Friday, February 28, 2020

Loose Feathers #738

Mallard / my photo
Birds and birding news
  • Three native honeycreeper species on Kauai are starting to sound like each other because their populations have declined so much. The loss of distinctive songs could make it harder for them to find mates and worsen their chances for survival.
  • A recent article describes three new tapaculo species from Peru.
  • Industrial krill fishing off the Antarctic Peninsula makes life harder for penguins
  • The Saltmarsh Sparrow is the only bird species unique to East Coast saltmarshes, and its survival is threatened because sea level rise is steadily turning the high marsh where it nests into low marsh.
  • Black-throated Blue Warblers are migrating about five days earlier than they did in the 1960s.
  • Raptors that eat from higher levels of the food web accumulate more mercury in their bodies. 

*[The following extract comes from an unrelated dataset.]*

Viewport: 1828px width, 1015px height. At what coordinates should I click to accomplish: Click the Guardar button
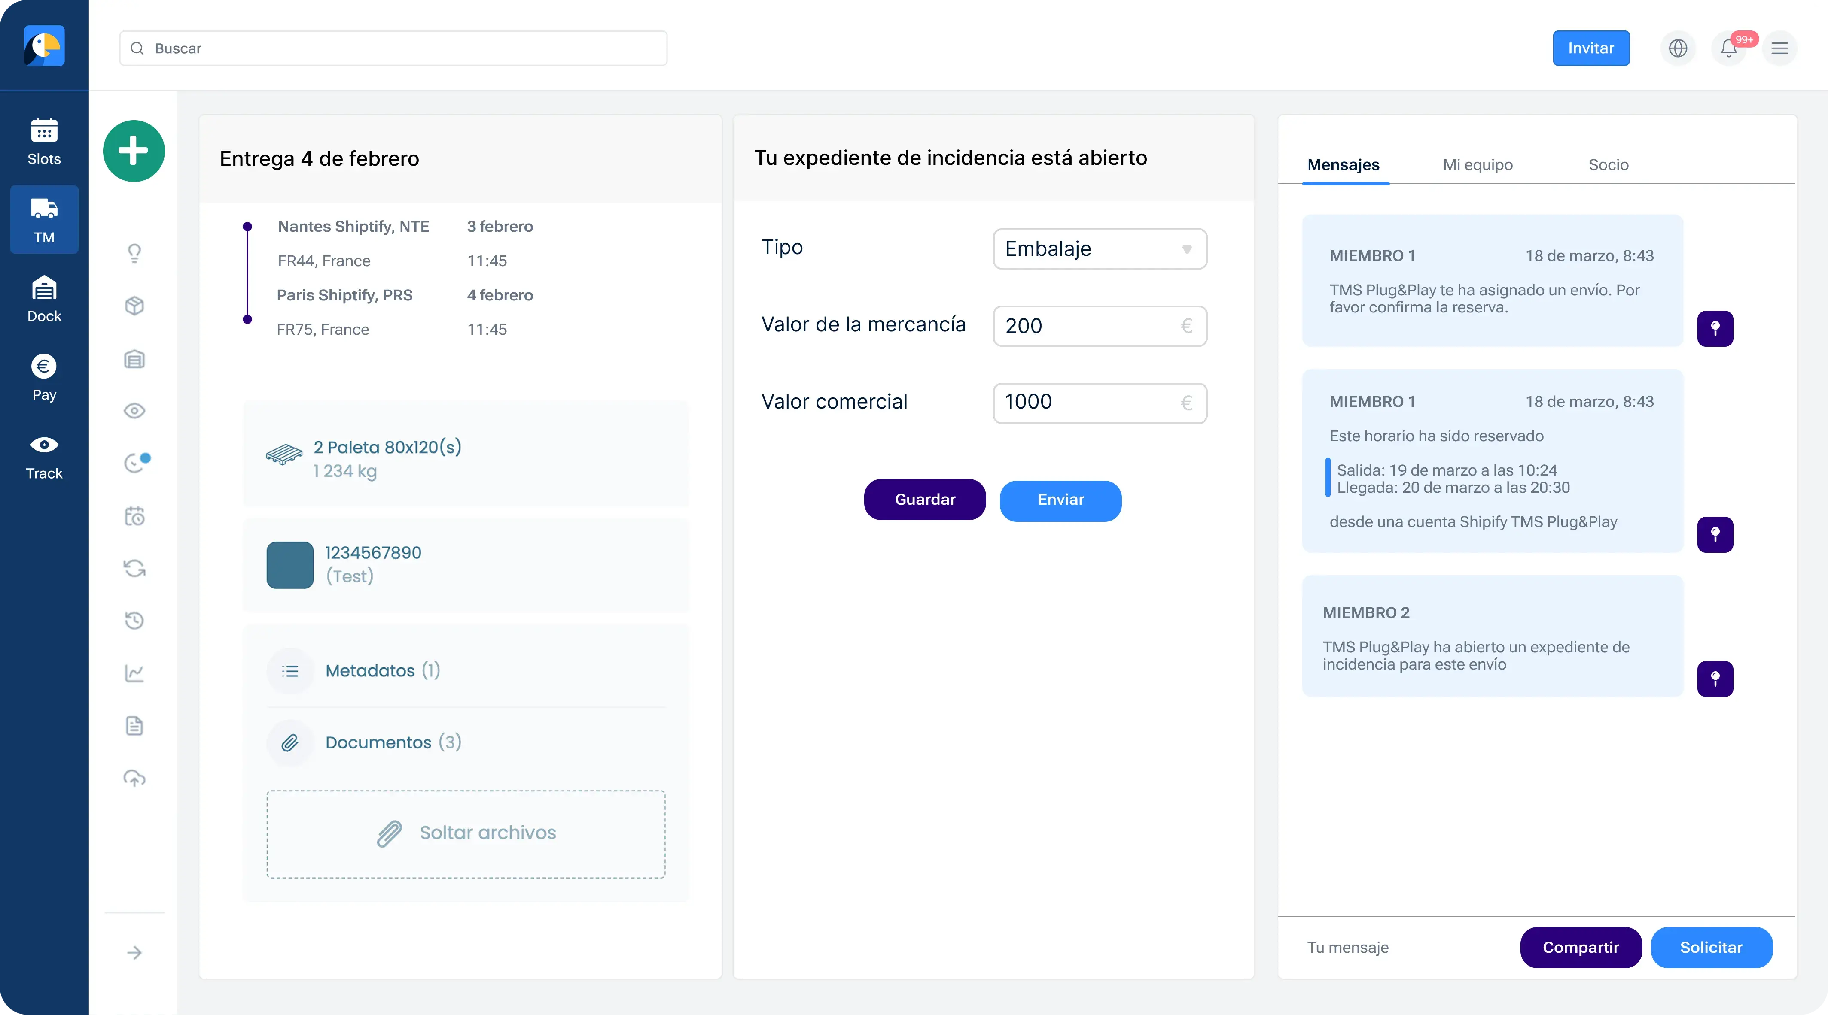(x=925, y=499)
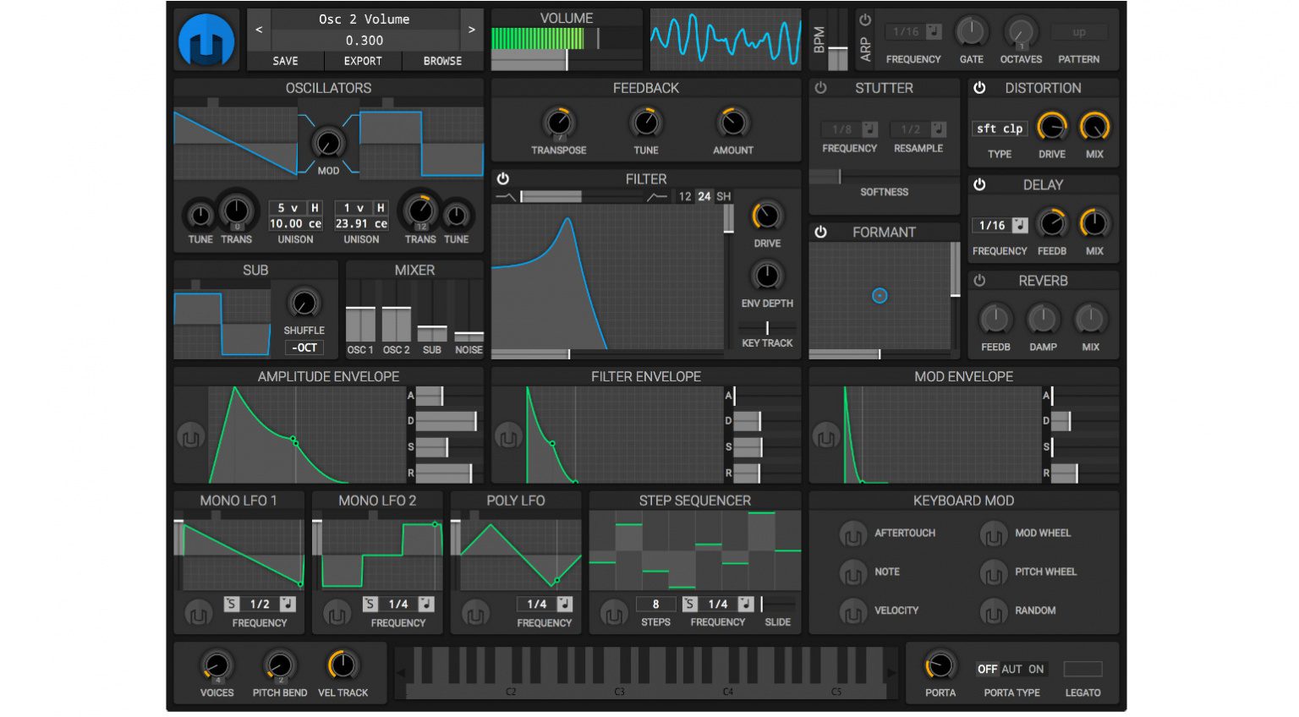
Task: Click the Helm logo in the top left
Action: 206,39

  • Sea lions in Chile suddenly started preying on the largest breeding colony of Black-necked Swans, raising questions about whether this would affect the swans' population and if the predation could be stopped.
  • Harriet Tubman used bird calls (especially Barred Owl) as a signal to people she was helping to escape from slavery.
  • A new report on the state of India's birds found that 50% of species had declined over the past two decades and 79% had declined within the past five years.
  • Toxic chemicals can build up in the bodies of seabirds that have eaten plastic.
  • The US Fish and Wildlife Service is attempting to eradicate house mice from the South Farallon Islands to protect a breeding colony of Ashy Storm-Petrels.
  • A viral story about a poodle being carried off by a hawk is probably false
  • Electrocution has become one of the top threats to Bald Eagles and other raptor species in New Jersey.
Science and nature blogging
Biodiversity and conservation
  • Conservationists are worried about the potential for extinctions if a chytrid fungus spreads among the many salamander species in Appalachia.
  • Bolivia and Paraguay are developing a joint conservation plan for wild guanacos.
  • Delaware has a plan to remove or modify the ten remaining dams on its section of Brandywine Creek to restore fish migration. 
  • The number of Monarchs that winter in California remained critically low for the second straight year.
  • Planting native plants can help reverse insect declines.
Climate change and environmental politics
  • The Supreme Court heard arguments this week over whether the Atlantic Coast Pipeline could cross the Appalachian Trail without Congressional approval. (The land is within a national forest, but the trail is administered by the National Park Service.) The case could set a precedent for trails elsewhere in the country.
  • Meanwhile, a pipeline developer cancelled plans to build a natural gas pipeline through the Catskill Mountains, and a proposed tar sands mining development in Alberta collapsed because investors were concerned it might not be profitable. The cancellation of the latter project saved thousands of acres of boreal forest.
  • Unusually warm summers in coastal Alaska caused major changes in the distribution of marine life. 
  • Climate change is also making shellfish toxic for indigenous Alaskans.
  • The EPA is asking the public (including polluters) which regulations to get rid of.
  • The Trump administration abruptly shut down a study of potential storm surge solutions for New York Harbor and Raritan Bay. Environmentalists opposed the centerpiece of the study, a six-mile barrier across the mouth of the bay because it would concentrate pollutants and sediment in the estuary and possibly harm marine life.
  • This year California's new groundwater regulations will begin to go into effect. Wells will still be allowed, but pumping will be limited to sustainable levels.
  • This winter is on track to being one of the least snowy winters in New Jersey on record. 
  • A fire burned through part of Worthington State Forest in the Delaware Water Gap this week.